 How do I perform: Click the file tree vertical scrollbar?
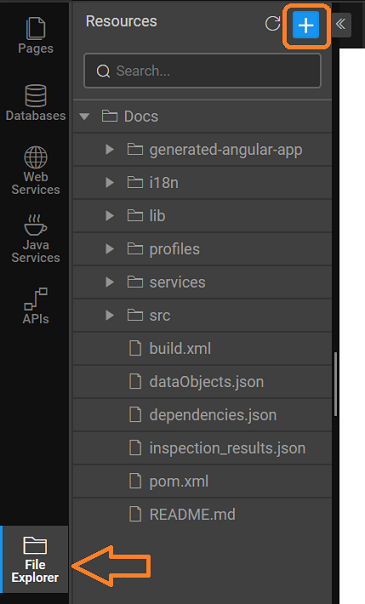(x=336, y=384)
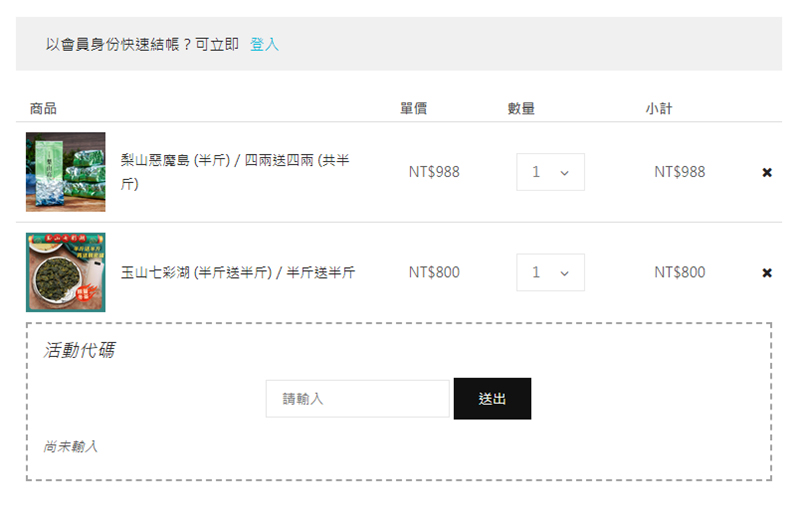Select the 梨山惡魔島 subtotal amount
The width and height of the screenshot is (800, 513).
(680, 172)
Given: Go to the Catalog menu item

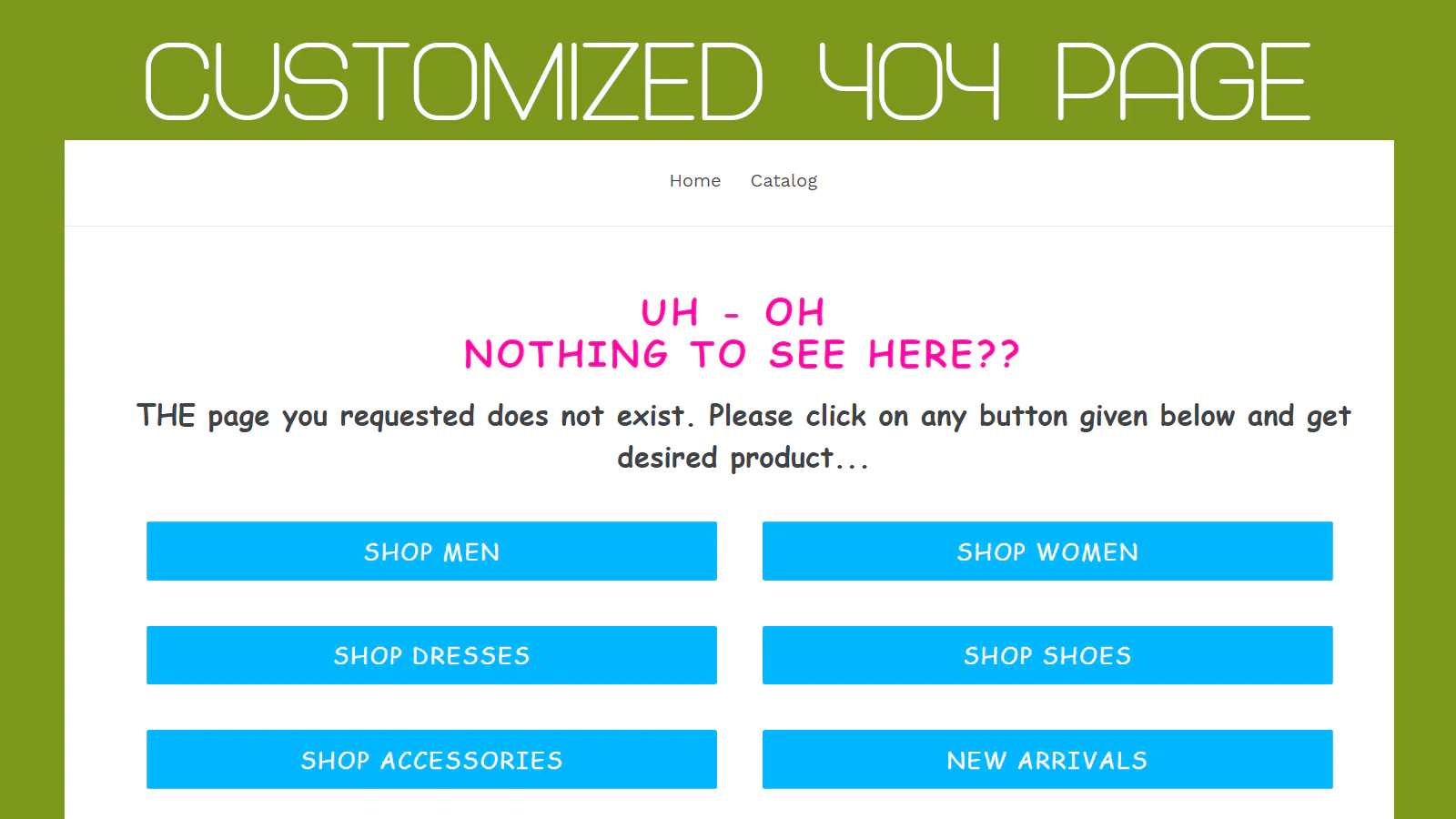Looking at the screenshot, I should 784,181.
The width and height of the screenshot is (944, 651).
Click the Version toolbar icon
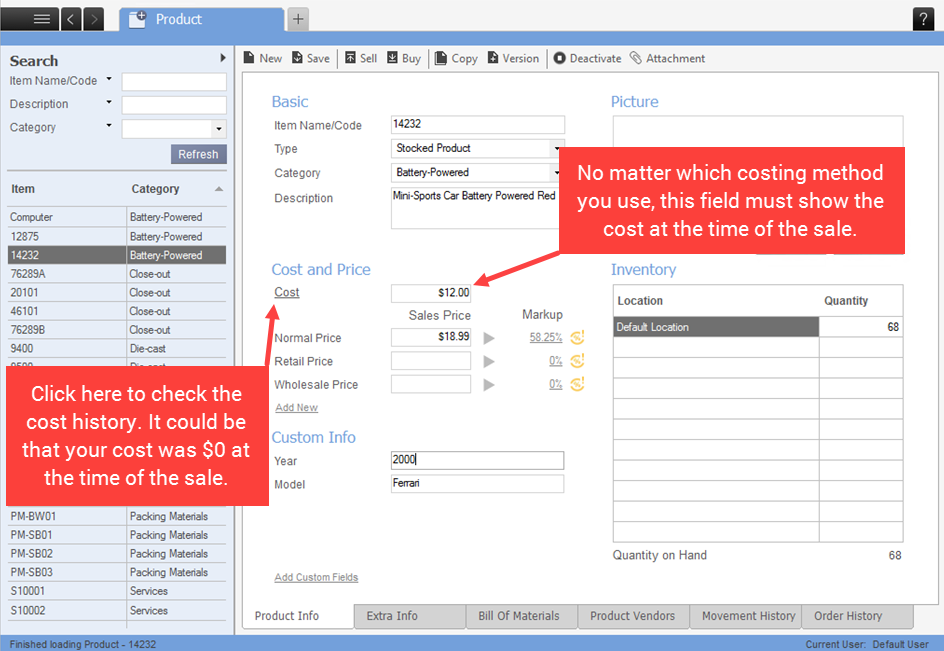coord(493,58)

...

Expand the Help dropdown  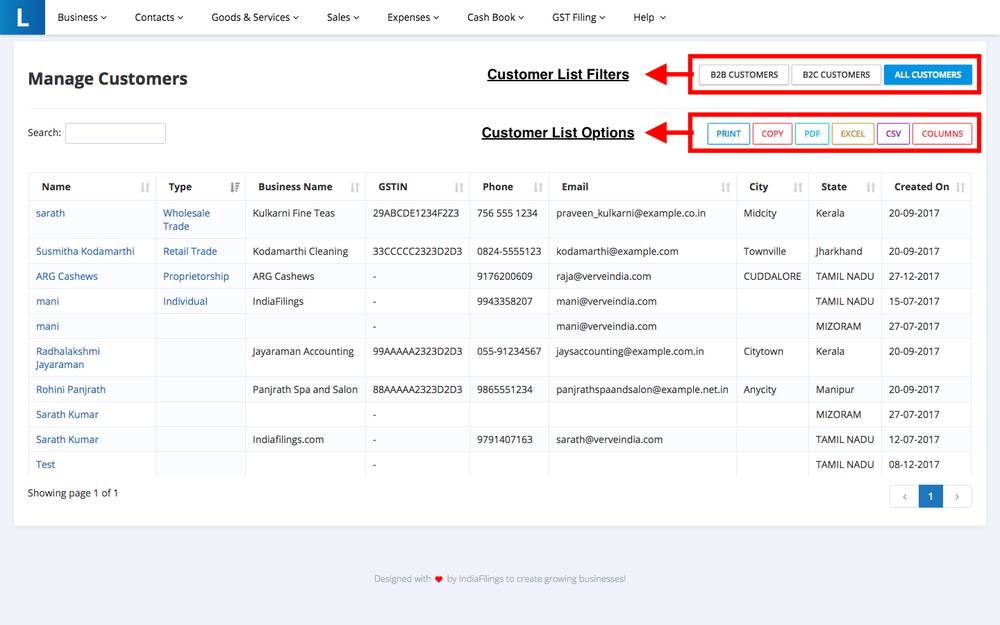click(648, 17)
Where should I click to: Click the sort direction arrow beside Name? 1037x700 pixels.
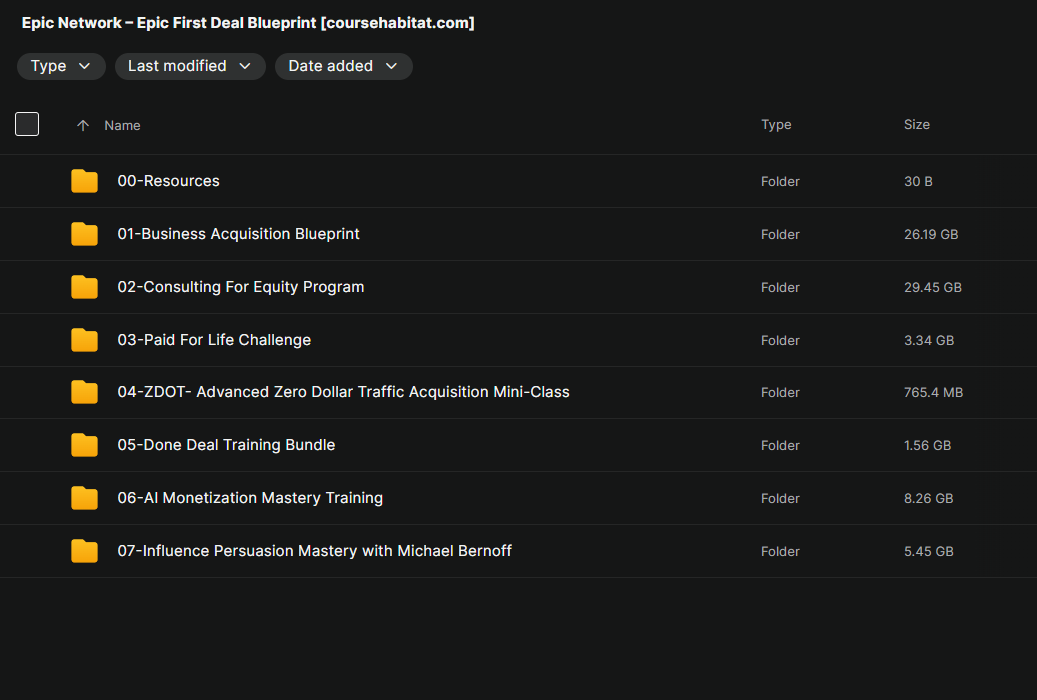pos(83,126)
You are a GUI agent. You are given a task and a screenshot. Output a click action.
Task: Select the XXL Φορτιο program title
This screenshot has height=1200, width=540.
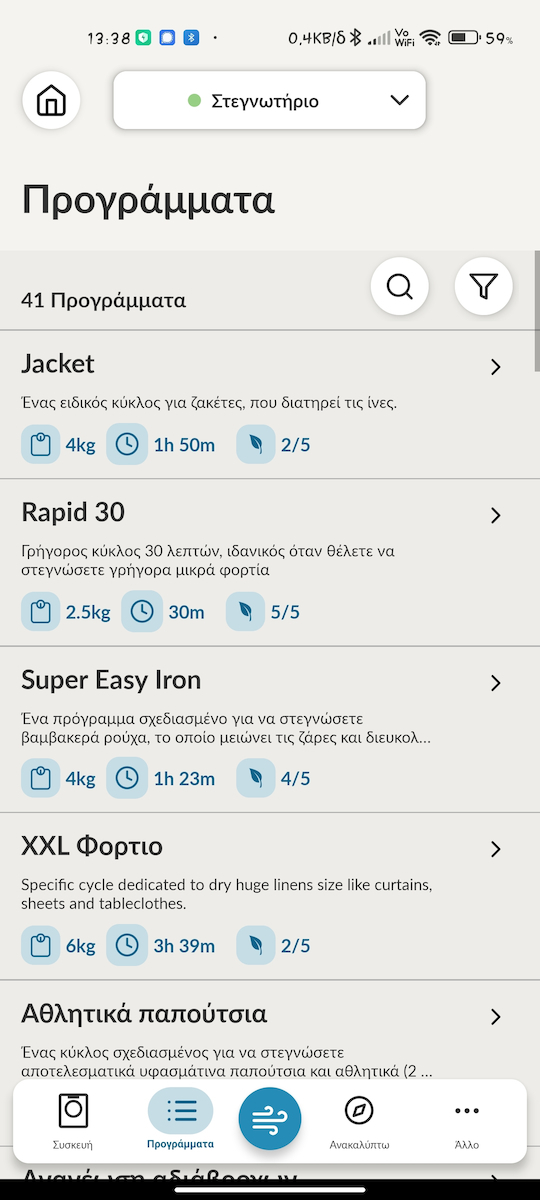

### TASK PROMPT
Begin at the line that has "You are a GUI" in the entries above; stop after the line that has "This screenshot has height=1200, width=540.". Transcribe exactly those lines and no others.

### RESPONSE BOX
You are a GUI agent. You are given a task and a screenshot. Output a click action.
Task: Select the XXL Φορτιο program title
This screenshot has height=1200, width=540.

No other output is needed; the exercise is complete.